8. The microelectromechanical system as recited in claim 7, wherein the electrode configuration is part of an actuator or detector of the microelectromechanical system.

9. A method for operating a microelectromechanical system, the micromechanical system including an electrode configuration for a microelectromechanical system, including a first electrode structure having a receptacle, and a second electrode structure having a finger, the first electrode and the second electrode structures being configured for a relative movement in relation to one another along a movement axis, wherein a first width of the receptacle, perpendicular to the movement axis, tapers along the movement axis at least in a first region, and a second width of the finger, perpendicular to the movement axis, tapers along the movement axis at least in a second region, wherein the second region extends more than half of an entire extension of the finger along the movement axis, the method comprising: carry out, by the first and second electrode structures, the relative movement in relation to one another along the movement axis.

10. The method as recited in claim 9, wherein the electrical capacitance between the first electrode structure and second electrode structure changes in a nonlinear manner during the relative movement.

11. The microelectromechanical system as recited in claim 1, wherein the first electrode structure and the second electrode structure are arranged for an electrical capacitance between the first electrode structure and the second electrode structure to change nonlinearly during the relative movement.

Description

BRIEF DESCRIPTION OF THE DRAWINGS

(1) FIG. 1 shows a schematic representation of an electrode system according to a first specific embodiment of the present invention.

(2) FIG. 2 shows a schematic representation of an electrode configuration according to a second specific embodiment of the present invention.

(3) FIG. 3 shows a schematic representation of an electrode configuration according to a third specific embodiment of the present invention.

(4) FIG. 4 shows a schematic representation of an electrode configuration according to a fourth specific embodiment of the present invention.

→ **RAW RECORDS**

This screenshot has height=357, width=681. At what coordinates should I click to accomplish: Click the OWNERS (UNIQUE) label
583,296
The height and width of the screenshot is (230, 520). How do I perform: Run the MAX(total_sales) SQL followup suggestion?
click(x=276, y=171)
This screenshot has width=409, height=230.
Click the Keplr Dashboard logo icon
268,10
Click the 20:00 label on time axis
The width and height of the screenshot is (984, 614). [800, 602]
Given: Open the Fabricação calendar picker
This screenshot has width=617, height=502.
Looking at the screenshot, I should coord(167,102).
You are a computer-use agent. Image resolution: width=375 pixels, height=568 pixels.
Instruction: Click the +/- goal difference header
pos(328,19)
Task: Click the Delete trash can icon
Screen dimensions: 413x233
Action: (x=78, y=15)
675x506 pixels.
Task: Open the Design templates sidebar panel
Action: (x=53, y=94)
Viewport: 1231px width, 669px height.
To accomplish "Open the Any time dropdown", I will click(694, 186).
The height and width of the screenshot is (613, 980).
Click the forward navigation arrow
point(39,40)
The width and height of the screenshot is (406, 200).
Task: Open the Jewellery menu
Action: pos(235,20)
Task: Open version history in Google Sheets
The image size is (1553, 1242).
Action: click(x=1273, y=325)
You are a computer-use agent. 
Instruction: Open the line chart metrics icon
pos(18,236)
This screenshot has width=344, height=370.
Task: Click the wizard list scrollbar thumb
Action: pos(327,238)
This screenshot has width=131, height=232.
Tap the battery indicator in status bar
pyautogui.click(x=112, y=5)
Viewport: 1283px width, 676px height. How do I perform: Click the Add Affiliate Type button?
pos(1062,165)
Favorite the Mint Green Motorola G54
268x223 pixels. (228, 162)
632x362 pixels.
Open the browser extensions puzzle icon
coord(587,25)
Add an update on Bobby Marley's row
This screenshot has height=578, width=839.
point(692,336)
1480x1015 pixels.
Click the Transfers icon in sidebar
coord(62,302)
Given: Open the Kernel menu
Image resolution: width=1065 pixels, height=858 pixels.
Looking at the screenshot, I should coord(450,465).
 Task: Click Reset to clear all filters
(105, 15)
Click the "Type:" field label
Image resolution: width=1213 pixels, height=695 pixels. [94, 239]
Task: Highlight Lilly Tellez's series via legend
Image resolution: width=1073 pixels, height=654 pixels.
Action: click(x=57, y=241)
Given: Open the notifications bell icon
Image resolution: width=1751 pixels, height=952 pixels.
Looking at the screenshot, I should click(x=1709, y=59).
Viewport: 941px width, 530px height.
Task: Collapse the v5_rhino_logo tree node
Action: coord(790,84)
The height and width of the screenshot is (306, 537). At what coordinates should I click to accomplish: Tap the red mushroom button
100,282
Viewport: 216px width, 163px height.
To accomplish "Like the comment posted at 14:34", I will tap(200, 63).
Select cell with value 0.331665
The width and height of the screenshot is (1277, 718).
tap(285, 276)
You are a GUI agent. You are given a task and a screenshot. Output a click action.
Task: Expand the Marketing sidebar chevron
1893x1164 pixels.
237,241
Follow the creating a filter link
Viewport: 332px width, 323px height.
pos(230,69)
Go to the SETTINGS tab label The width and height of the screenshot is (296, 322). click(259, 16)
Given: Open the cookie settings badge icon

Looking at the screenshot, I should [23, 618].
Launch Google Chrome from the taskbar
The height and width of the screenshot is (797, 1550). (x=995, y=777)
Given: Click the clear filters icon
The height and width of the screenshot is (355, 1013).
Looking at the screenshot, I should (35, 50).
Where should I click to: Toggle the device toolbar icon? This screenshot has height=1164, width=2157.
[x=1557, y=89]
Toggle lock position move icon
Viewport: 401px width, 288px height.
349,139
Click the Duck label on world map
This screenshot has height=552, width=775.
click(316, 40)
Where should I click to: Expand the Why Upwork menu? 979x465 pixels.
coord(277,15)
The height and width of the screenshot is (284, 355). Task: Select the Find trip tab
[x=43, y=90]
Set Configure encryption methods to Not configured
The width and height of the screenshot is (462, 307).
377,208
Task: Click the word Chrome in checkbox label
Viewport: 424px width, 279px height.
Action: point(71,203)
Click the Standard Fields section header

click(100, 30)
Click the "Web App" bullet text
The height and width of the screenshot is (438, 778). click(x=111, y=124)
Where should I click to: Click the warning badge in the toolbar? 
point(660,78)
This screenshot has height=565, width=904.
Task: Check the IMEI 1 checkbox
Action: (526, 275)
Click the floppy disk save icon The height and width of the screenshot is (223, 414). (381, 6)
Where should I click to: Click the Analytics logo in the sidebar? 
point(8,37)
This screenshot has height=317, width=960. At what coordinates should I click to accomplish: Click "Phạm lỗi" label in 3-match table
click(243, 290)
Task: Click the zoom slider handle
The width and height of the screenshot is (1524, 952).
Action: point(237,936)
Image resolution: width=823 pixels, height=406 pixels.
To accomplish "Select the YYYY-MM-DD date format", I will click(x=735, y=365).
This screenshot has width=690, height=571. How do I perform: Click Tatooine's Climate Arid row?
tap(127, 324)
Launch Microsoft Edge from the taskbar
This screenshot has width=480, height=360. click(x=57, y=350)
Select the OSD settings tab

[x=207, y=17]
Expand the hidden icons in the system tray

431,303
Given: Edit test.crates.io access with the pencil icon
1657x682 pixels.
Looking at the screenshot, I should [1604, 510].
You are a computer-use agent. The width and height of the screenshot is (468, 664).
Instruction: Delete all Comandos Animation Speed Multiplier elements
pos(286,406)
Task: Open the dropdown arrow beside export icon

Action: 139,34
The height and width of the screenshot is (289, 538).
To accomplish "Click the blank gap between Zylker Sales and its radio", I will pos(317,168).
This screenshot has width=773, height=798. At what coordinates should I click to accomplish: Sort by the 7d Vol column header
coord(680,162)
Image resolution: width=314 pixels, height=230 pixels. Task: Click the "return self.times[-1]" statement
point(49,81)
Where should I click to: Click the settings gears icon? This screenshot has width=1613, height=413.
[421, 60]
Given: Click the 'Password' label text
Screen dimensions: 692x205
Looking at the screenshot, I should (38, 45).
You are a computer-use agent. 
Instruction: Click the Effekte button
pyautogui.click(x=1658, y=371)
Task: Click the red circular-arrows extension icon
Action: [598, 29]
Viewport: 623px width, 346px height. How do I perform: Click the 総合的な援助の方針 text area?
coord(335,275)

→ **TO DO**
A. Put this sentence from the patent excerpt into Spanish: "FIG. 2 shows a schematic representation of an electrode configuration according to a second specific embodiment of the present invention."
B. In claim 8 of the patent excerpt, what is the electrode configuration part of?
C. Repeat the patent excerpt word for word, starting at "BRIEF DESCRIPTION OF" up to and including "fourth specific embodiment of the present invention.".
The items are separate material with no link to the patent excerpt.

→ **RESULTS IN ORDER**
A. La FIG. 2 muestra una representación esquemática de una configuración de electrodos según una segunda forma de realización específica de la presente invención.

B. An actuator or detector of the microelectromechanical system.

C.
BRIEF DESCRIPTION OF THE DRAWINGS

(1) FIG. 1 shows a schematic representation of an electrode system according to a first specific embodiment of the present invention.

(2) FIG. 2 shows a schematic representation of an electrode configuration according to a second specific embodiment of the present invention.

(3) FIG. 3 shows a schematic representation of an electrode configuration according to a third specific embodiment of the present invention.

(4) FIG. 4 shows a schematic representation of an electrode configuration according to a fourth specific embodiment of the present invention.